**To be done**
Collect each line of the records that contains the word "size", matching case exactly.

Records for locating described items:
· · · ·
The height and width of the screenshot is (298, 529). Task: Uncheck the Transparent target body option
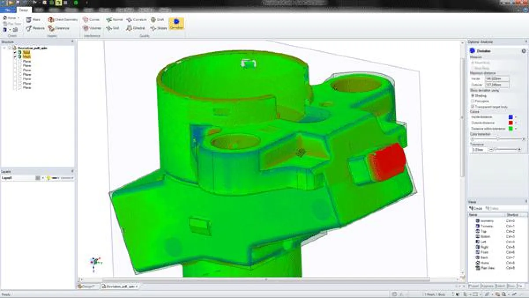472,106
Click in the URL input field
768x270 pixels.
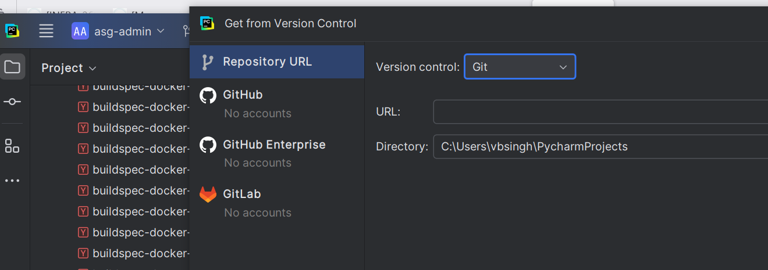point(599,112)
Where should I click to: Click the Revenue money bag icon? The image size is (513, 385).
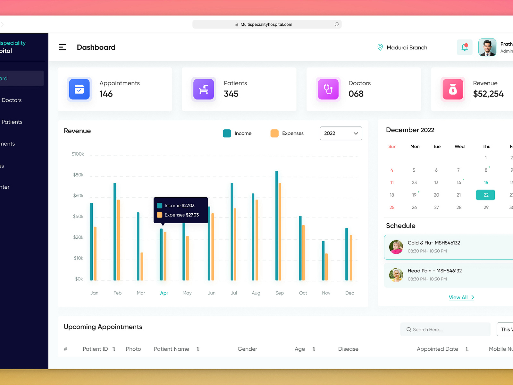click(452, 89)
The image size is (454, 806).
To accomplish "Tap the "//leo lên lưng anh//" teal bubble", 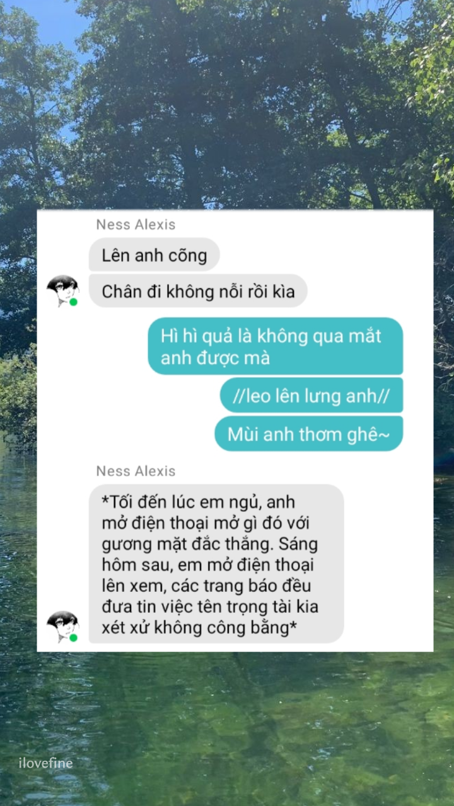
· · · ·
**Written answer**
Where should I click to: Click the Revenue money bag icon? The image size is (513, 385).
The image size is (454, 806).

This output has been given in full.